---------- Data for this exercise

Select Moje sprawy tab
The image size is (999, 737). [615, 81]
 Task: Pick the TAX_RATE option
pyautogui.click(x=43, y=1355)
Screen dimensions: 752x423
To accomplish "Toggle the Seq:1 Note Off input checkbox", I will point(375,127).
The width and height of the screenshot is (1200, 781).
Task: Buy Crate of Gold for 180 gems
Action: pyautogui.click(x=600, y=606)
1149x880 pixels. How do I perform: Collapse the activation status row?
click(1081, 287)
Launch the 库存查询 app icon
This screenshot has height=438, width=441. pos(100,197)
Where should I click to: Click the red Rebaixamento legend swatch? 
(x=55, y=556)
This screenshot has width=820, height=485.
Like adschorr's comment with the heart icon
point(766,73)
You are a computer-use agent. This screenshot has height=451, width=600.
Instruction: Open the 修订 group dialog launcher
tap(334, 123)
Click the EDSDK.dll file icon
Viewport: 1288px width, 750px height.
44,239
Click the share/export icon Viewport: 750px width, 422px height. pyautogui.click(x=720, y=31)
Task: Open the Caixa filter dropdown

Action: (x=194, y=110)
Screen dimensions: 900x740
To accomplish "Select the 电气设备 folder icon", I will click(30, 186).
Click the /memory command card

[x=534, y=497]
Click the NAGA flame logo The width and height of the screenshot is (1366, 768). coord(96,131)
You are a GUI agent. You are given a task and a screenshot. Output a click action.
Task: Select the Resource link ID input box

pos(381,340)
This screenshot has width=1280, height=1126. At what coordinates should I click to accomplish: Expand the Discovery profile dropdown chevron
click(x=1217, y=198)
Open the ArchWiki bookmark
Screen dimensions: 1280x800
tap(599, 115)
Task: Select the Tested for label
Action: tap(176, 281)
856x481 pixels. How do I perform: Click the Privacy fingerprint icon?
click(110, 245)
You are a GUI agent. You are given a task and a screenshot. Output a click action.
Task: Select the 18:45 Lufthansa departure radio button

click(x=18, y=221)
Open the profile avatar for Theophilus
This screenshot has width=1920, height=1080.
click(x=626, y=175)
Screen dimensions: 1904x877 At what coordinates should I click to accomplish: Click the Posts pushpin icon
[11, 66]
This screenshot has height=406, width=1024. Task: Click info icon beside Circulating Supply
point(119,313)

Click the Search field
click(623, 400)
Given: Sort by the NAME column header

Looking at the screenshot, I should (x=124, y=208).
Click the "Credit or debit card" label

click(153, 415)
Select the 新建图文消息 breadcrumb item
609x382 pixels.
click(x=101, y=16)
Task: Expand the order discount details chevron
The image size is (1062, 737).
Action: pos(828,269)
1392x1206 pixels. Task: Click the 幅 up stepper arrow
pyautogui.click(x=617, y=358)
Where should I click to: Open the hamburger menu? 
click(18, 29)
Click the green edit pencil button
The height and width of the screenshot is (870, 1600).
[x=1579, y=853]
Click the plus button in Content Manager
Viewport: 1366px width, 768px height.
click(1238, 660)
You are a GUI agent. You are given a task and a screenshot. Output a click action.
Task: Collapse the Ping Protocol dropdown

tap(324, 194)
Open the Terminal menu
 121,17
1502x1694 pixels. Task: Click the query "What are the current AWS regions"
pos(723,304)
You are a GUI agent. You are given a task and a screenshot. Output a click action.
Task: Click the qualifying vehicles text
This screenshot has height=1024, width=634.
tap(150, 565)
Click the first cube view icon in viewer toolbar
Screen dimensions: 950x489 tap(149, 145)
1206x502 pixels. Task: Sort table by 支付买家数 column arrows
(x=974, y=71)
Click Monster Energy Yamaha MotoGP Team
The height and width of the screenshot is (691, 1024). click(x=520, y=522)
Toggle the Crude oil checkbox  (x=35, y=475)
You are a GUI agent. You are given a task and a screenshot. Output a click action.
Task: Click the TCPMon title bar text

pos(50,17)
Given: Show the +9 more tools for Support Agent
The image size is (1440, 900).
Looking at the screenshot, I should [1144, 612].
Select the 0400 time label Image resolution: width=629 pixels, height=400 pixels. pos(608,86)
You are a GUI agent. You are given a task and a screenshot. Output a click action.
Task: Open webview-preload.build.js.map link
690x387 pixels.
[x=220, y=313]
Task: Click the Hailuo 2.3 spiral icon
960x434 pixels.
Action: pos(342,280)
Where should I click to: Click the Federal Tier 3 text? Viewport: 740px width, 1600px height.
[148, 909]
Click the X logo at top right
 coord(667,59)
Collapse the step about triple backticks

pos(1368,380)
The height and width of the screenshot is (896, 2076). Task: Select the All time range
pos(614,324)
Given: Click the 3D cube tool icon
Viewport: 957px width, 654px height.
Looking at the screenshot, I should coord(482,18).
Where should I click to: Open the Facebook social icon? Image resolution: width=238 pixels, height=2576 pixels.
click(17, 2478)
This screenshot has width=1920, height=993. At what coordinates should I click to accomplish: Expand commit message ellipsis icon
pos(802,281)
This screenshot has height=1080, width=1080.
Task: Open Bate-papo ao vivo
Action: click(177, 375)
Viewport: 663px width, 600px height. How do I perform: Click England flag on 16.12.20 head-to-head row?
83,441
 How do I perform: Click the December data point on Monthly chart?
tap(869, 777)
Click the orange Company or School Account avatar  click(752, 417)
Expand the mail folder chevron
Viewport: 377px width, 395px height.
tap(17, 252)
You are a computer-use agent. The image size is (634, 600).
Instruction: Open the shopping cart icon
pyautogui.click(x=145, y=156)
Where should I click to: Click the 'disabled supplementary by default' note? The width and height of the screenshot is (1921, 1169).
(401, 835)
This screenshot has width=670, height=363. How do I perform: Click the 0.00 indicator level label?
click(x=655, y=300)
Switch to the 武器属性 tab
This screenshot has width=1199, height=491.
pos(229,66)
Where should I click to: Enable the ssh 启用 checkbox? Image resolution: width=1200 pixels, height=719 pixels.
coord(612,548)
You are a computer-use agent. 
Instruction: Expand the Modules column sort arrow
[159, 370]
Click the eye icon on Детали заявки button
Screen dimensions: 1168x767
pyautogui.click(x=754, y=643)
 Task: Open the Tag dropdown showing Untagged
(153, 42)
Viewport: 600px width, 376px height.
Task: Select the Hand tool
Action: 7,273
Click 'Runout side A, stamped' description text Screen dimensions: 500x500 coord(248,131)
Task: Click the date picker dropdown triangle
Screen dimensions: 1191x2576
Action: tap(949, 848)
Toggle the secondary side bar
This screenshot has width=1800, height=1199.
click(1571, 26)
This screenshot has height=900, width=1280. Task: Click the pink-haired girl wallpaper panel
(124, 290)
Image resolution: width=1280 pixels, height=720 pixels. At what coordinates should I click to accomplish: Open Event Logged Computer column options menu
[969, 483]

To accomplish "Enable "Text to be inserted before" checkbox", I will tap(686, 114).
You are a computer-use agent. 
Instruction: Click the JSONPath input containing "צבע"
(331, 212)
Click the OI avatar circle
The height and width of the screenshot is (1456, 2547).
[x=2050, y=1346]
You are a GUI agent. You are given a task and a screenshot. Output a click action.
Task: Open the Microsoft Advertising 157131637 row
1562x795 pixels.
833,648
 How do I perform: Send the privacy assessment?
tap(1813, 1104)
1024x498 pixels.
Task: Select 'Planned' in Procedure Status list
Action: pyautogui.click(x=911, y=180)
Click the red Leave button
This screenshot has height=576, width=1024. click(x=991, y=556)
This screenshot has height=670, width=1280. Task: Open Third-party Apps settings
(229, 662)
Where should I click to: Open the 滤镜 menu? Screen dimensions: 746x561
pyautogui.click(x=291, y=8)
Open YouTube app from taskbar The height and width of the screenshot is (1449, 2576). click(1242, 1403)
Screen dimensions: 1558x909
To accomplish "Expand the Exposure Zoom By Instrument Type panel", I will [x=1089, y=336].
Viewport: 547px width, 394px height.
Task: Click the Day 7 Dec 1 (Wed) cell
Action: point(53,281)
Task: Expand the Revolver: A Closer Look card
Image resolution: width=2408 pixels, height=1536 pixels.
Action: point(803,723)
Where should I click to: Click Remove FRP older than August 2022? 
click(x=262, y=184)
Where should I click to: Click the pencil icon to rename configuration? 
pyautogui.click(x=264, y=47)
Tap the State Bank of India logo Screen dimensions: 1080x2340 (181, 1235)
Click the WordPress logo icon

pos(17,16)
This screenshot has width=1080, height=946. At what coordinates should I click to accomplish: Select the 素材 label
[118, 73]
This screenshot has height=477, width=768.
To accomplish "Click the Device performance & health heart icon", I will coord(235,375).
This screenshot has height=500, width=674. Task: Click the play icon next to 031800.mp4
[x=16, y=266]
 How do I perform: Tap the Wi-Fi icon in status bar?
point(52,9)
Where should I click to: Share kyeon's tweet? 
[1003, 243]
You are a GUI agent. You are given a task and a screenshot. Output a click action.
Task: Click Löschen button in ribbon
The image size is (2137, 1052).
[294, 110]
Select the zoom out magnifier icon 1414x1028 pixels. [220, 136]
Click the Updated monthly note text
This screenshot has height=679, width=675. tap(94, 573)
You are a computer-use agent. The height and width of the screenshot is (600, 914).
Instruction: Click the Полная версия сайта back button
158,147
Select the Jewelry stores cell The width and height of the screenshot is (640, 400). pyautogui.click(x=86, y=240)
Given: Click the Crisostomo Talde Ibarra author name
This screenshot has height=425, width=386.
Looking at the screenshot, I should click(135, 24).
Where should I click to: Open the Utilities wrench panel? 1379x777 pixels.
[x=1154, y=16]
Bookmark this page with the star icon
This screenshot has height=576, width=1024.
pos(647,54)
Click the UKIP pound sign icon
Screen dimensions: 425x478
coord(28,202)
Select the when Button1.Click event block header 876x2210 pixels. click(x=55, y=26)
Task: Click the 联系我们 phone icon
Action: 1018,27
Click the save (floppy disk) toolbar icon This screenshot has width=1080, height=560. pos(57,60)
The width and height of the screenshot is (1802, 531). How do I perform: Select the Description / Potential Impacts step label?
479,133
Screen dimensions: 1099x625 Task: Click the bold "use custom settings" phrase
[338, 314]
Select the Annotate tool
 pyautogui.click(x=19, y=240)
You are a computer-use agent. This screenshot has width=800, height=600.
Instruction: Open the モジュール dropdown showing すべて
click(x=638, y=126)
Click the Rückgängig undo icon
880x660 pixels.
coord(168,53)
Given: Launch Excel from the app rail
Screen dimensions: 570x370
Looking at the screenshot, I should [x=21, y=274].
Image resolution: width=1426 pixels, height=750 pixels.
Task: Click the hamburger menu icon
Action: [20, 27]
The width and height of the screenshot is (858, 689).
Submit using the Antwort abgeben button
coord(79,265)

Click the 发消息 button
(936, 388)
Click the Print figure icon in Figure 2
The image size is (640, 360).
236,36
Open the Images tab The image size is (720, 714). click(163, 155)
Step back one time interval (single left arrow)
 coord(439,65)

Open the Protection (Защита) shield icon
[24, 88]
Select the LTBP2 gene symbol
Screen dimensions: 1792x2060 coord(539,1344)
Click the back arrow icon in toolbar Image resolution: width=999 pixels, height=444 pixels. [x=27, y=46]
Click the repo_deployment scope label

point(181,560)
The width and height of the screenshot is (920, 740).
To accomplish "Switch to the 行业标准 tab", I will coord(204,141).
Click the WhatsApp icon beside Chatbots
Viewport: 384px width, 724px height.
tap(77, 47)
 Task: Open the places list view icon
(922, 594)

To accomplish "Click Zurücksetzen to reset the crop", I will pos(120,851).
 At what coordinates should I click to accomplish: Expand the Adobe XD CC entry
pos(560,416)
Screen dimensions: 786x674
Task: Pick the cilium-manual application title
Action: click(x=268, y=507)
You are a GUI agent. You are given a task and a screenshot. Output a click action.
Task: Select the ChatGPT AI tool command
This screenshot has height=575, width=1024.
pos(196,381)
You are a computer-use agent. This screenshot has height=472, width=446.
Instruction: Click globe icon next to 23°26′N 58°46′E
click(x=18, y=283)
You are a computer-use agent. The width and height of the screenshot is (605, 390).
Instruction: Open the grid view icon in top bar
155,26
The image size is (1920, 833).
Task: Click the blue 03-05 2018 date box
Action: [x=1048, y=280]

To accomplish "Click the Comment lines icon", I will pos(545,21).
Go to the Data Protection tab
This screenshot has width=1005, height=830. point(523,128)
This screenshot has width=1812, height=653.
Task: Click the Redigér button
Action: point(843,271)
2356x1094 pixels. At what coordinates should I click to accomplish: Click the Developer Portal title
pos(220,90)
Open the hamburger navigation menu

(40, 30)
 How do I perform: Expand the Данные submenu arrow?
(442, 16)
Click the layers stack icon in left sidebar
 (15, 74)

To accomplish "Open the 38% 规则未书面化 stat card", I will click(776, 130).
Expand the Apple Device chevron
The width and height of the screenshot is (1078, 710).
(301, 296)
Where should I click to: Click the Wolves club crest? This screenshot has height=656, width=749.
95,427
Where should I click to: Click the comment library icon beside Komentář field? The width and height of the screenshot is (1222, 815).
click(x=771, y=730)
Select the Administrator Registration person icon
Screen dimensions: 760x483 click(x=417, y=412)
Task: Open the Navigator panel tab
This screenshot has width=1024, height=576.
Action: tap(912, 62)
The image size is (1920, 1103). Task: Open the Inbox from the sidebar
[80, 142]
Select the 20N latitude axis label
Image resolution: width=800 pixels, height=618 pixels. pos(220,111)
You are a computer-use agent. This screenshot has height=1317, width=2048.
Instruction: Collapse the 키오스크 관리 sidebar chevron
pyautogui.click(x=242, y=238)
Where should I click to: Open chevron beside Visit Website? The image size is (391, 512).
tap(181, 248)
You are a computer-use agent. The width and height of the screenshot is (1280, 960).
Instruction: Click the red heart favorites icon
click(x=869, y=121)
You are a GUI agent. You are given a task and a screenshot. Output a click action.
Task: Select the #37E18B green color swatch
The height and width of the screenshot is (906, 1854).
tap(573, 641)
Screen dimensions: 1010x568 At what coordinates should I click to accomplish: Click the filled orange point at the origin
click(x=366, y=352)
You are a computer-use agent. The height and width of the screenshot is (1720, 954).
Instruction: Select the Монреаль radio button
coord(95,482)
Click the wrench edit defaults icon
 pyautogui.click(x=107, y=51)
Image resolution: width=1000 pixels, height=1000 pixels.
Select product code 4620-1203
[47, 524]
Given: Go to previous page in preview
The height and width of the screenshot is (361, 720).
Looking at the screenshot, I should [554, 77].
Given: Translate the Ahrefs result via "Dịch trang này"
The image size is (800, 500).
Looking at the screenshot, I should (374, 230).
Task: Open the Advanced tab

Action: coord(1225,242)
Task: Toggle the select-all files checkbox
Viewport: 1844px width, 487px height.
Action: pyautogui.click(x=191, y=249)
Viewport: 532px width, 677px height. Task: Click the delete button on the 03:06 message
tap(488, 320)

--------------------

> [Requirement]: Copy every line from the data that includes the string "Device".

> [Finished exercise]:
To accomplish "Click the Device performance & health heart icon", I will coord(235,375).
Expand the Apple Device chevron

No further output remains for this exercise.